Reproduce the entries verbatim, starting at the line that contains "Where should I" and ending after the line that contains "tap(299, 417)". Omit the pictures from your copy.

■ **SOURCE MATERIAL**:
○ ○ ○

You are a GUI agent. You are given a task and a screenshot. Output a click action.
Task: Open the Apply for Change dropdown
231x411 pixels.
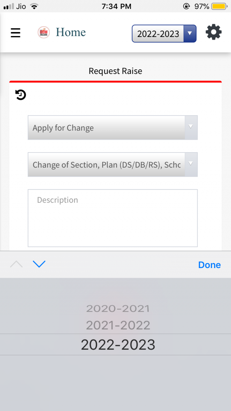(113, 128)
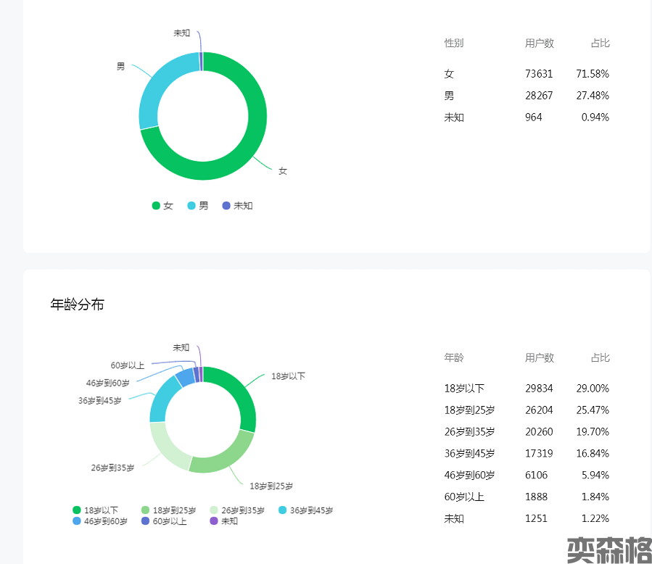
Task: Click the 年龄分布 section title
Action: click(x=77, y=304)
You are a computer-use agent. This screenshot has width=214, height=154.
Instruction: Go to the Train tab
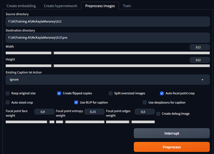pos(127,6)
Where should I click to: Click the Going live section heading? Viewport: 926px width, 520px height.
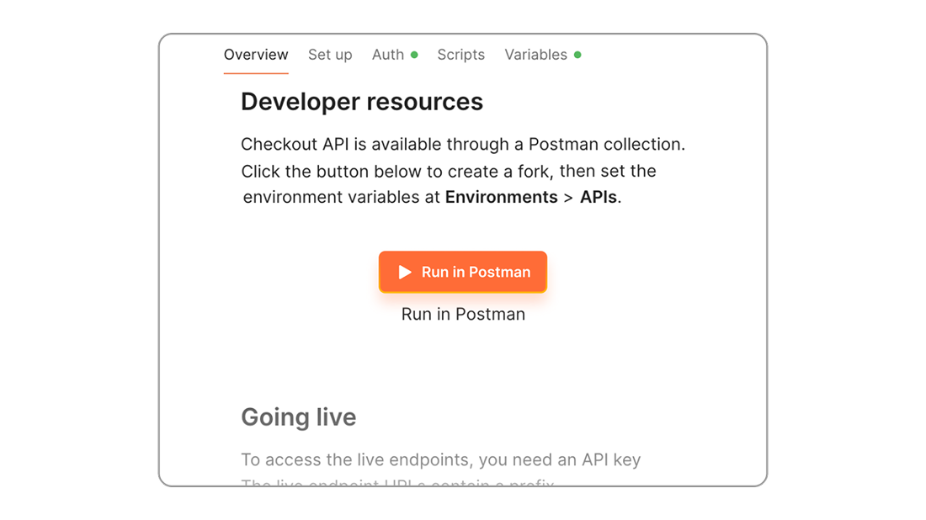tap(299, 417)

○ ○ ○

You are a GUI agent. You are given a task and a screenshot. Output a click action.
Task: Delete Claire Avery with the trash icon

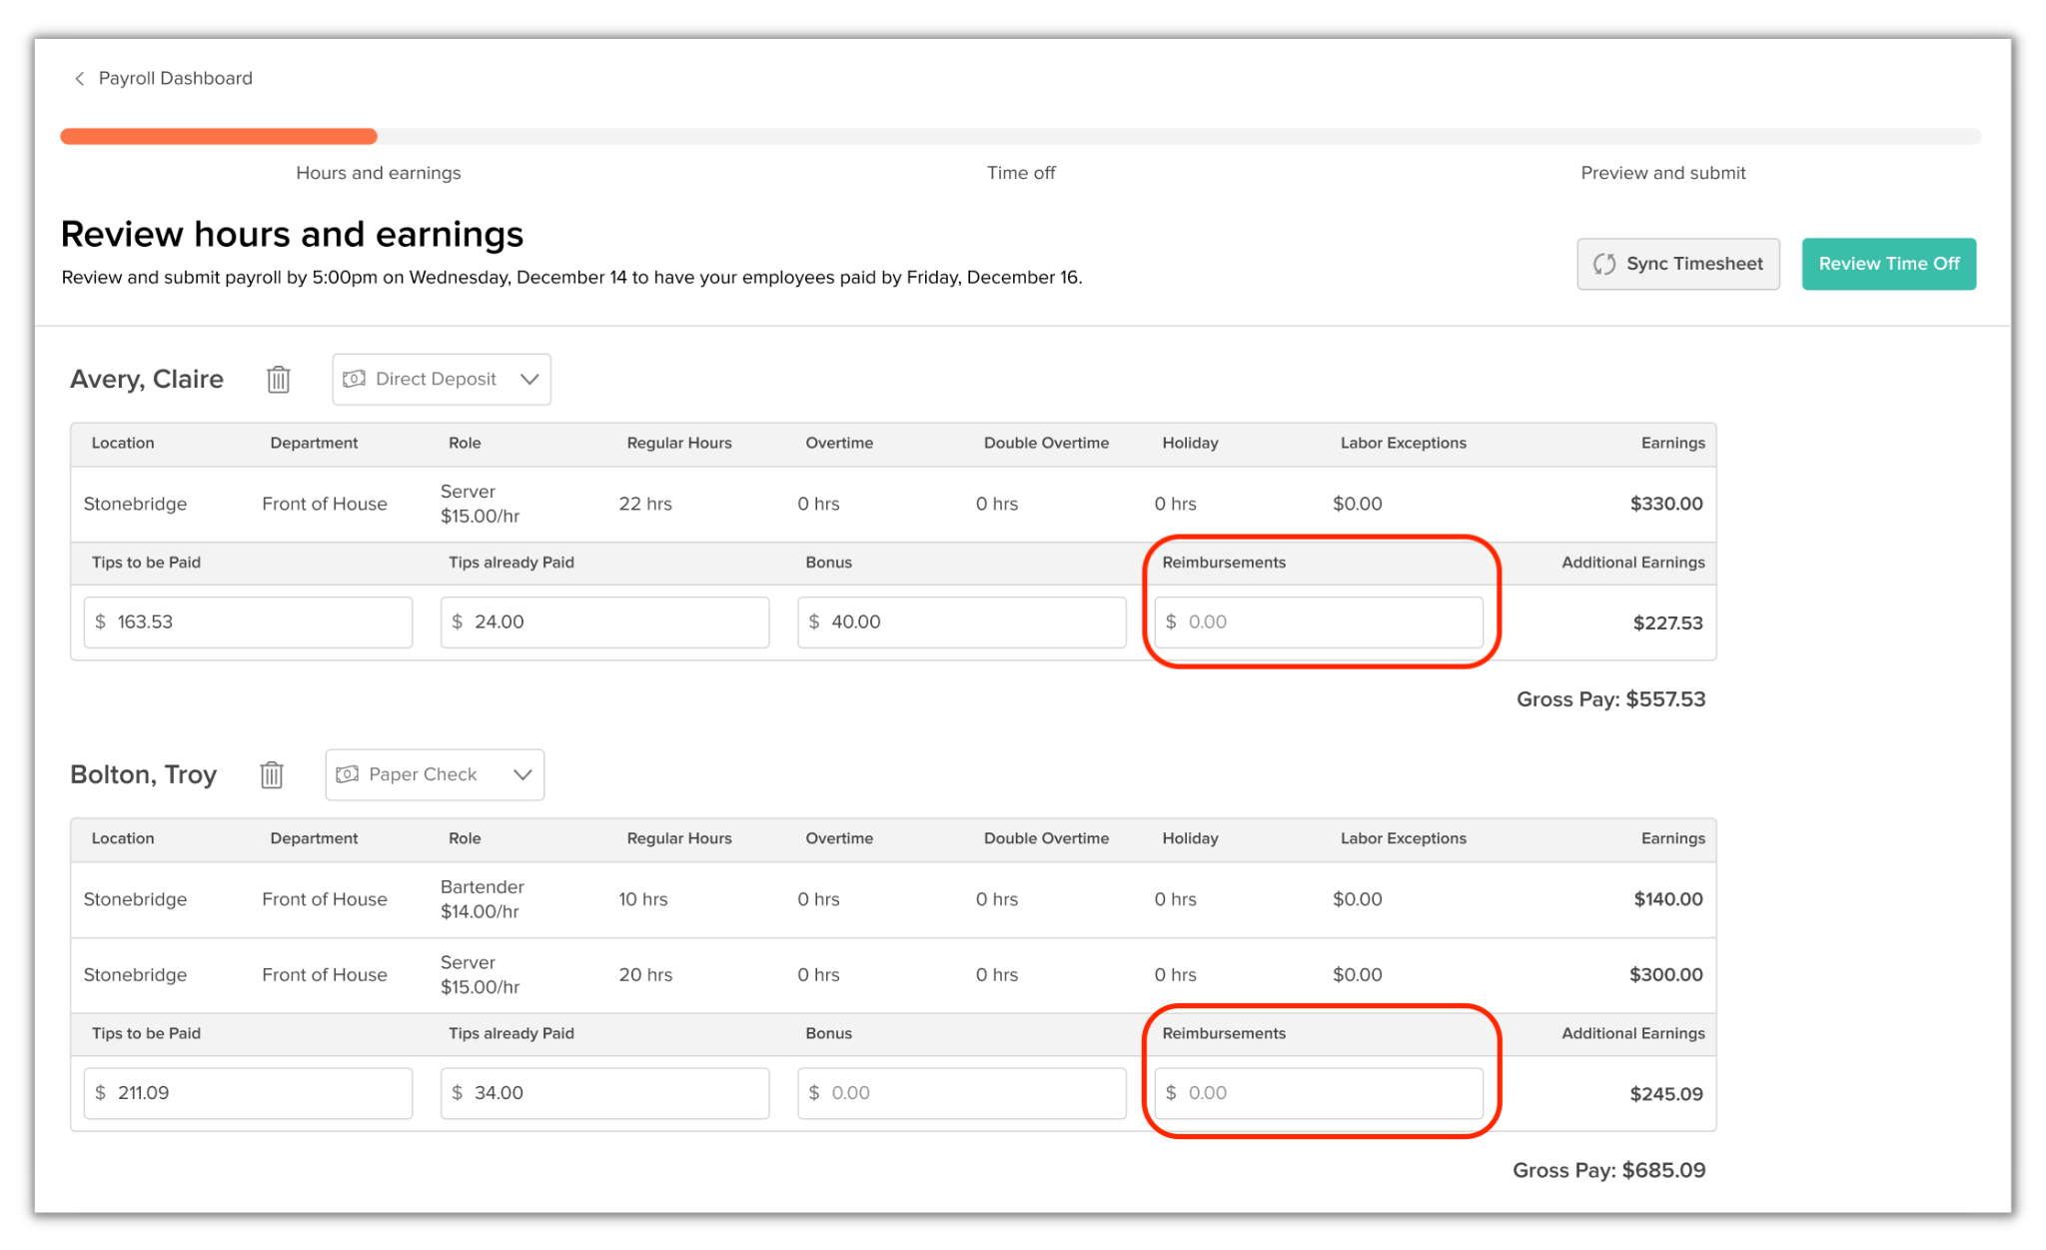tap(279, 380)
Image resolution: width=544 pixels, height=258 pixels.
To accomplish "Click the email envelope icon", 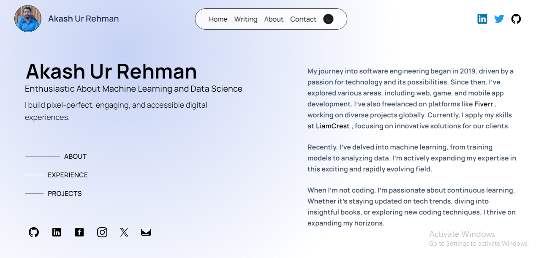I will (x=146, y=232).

○ ○ ○

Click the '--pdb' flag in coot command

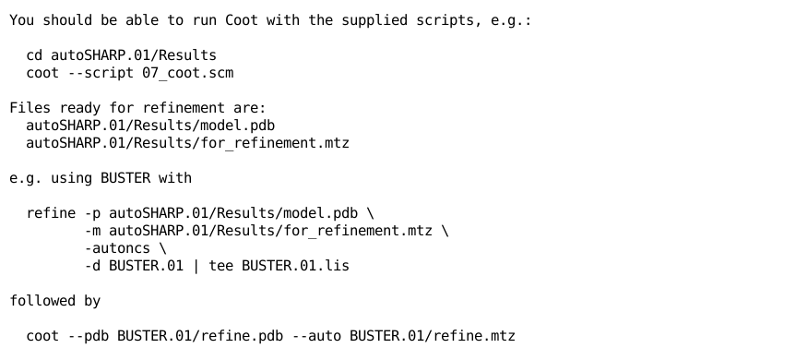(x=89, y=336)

○ ○ ○

■ **RESULT OF THIS TASK**:
Where should I click to: Click the Going live section heading? Viewport: 926px width, 520px height.
tap(299, 417)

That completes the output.